***** MATERIAL FOR THIS TASK

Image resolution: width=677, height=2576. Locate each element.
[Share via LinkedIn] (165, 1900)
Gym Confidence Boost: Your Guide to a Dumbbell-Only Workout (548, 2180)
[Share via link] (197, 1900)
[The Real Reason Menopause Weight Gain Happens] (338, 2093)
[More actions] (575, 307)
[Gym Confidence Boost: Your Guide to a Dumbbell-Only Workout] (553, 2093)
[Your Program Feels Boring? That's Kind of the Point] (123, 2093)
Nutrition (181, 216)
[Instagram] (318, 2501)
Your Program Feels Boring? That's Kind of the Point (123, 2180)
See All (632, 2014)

**********

THE TASK
Without leaving anything out, output all of the data above exactly.

FINAL ANSWER
Image resolution: width=677, height=2576. Locate each element.
[Share via LinkedIn] (165, 1900)
Gym Confidence Boost: Your Guide to a Dumbbell-Only Workout (548, 2180)
[Share via link] (197, 1900)
[The Real Reason Menopause Weight Gain Happens] (338, 2093)
[More actions] (575, 307)
[Gym Confidence Boost: Your Guide to a Dumbbell-Only Workout] (553, 2093)
[Your Program Feels Boring? That's Kind of the Point] (123, 2093)
Nutrition (181, 216)
[Instagram] (318, 2501)
Your Program Feels Boring? That's Kind of the Point (123, 2180)
See All (632, 2014)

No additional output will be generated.